A combined 40m euros from the Brazilian and the Swede was enough for Sauber to feel that their best course of action was to ignore the perfectly valid contract they had already concluded with Van der Garde, who also brings a multi-million budget, just not quite as many multi-millions as the other two.

However the unseemly dispute is solved, someone will have to be compensated, and one of the many unanswered questions that arises is whether the team have the liquidity to settle it.

In the normal course of events, the exact extent of the trouble McLaren-Honda are in after a pre-season programme that was little short of disastrous would also be at the top of the news agenda.

But as bad as things look for a team that has pretensions of battling for world championships, the uncertainty over Alonso overshadows it by far.

The two-time champion, who vies with world champion Lewis Hamilton as F1's biggest name, is missing this race on medical advice following his testing crash last month.

The Spaniard suffered concussion when his McLaren hit the wall at Turn Three at the Circuit de Barcelona-Catalunya on 22 February and doctors advised him that racing here in Australia, fewer than 21 days later, was too big a risk.
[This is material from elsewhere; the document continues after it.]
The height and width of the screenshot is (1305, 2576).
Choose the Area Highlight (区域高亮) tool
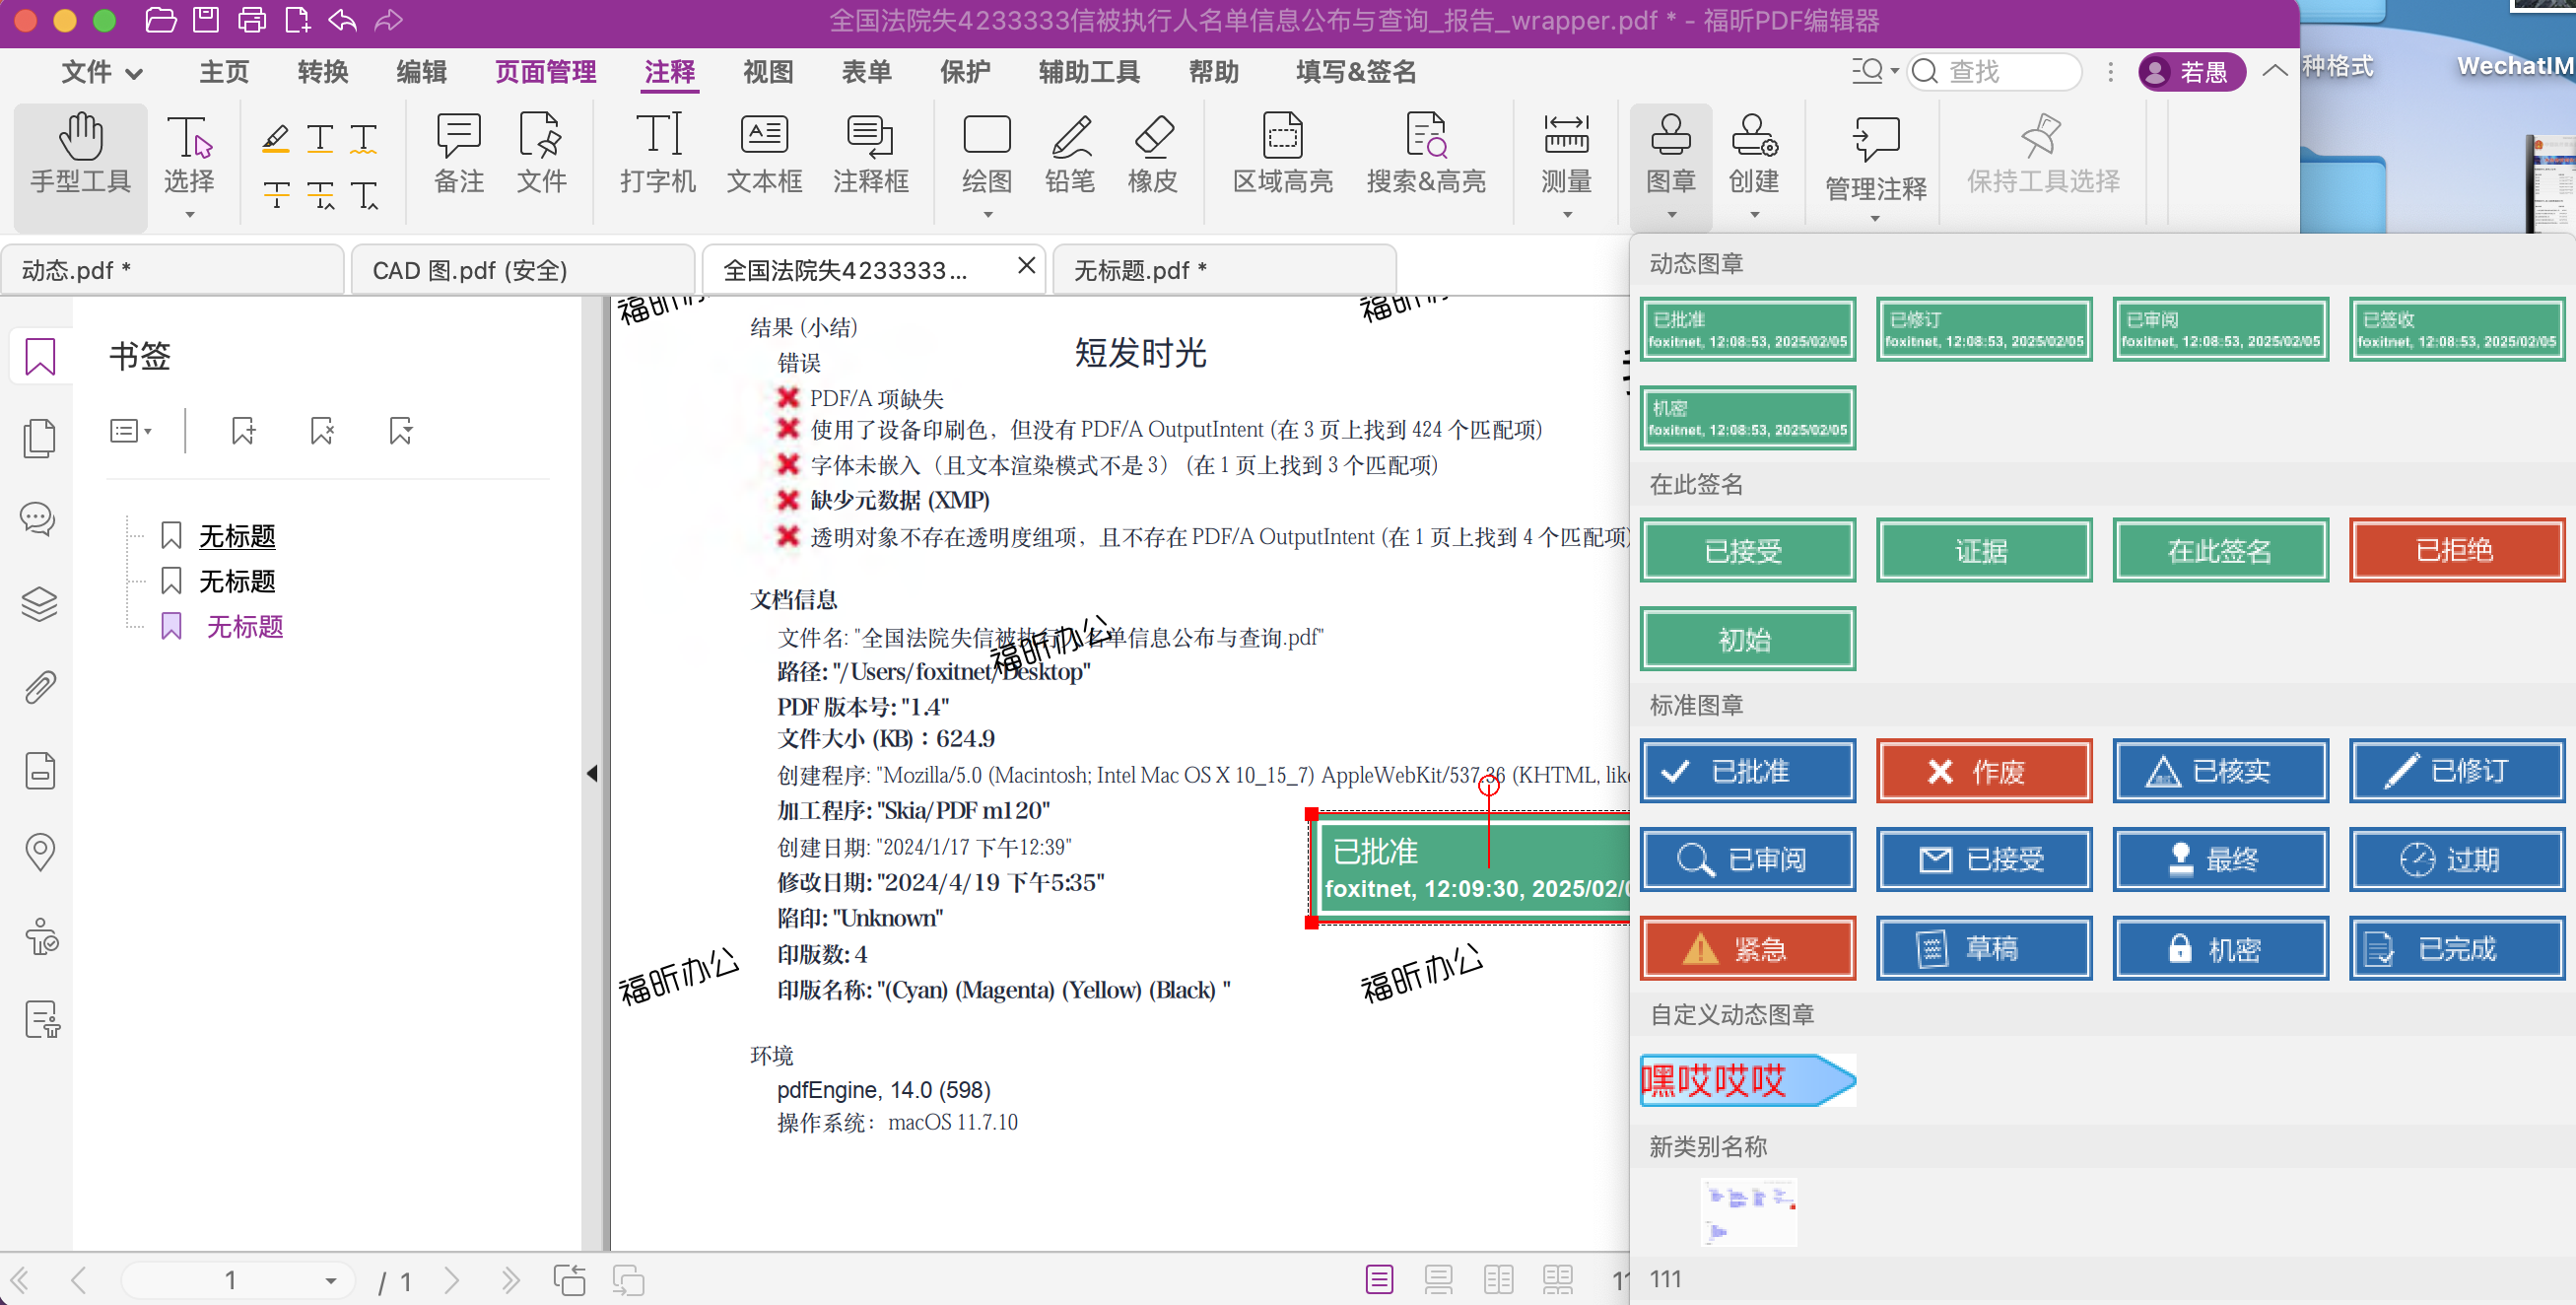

That much is understandable. Less so is the continuing uncertainty over exactly why Alonso crashed.

McLaren continue to say that they have found no evidence of any failure in the car, and they have shown a comprehensive report on the accident to governing body the FIA.

This report runs to nearly 40 pages, and includes extensive analysis of the information revealed by the telemetry on the car. But it does not apparently come to any firm conclusions about what happened. And so the reasons for Alonso hitting the wall remain a "mystery", as more than one senior figure described the situation on Thursday.

"We are working with McLaren and our medical department is still looking at all the information we can find," FIA race director Charlie Whiting said in a news conference.

"We are still talking to McLaren about anything mechanical. Our medical department is talking to people who treated him in hospital and that is really all I can say on that."

Image source, Getty Images
Image caption,

Kevin Magnussen will deputise for Fernando Alonso at McLaren this weekend

The uncomfortable implication of all that is that it implicitly shifts blame for the accident on to Alonso himself.

But was this a simple mistake, caused by going too fast and being slightly off line, or did he suffer some kind of medical problem in the car? If so, what kind of implication does that have for his future career?

Insiders who have seen the video say that the crash looks "odd" - in the indistinct CCTV footage it appears as if the car simply turns towards the wall, they say.

But after extensive tests, Alonso's doctors are said by McLaren to have found nothing amiss.

And medical experts say that the theories being bandied about - that he might have had some kind of cerebral malfunction, perhaps a temporary loss of vision - do not fit with the facts as they are known, particularly that Alonso was braking up until the moment of impact.

It is highly unusual in this age of computers, of sensors on every part of the car constantly feeding back data to team, for any crash to remain unexplained. But more than one senior figure said on Thursday that this one might remain so forever.

Alonso himself is at his home in Dubai, and is said by insiders to be "desperate" to get back in the car as soon as possible. Certainly it looks that way, judging by some of the tweets about his physical training the 33-year-old has issued in recent days.

But the questions remain, swirling uncomfortably over both McLaren and F1 itself.

Whoever wins on Sunday, and it will almost certainly be one of the Mercedes drivers, it will not be a result that disperses the questions over Alonso - they will continue until he is back in a McLaren.

In theory that will be in Malaysia in two weeks' time.

If Alonso is not racing there either, for whatever reason, what is already an uncomfortable situation for McLaren and their star signing risks becoming a full-blown crisis.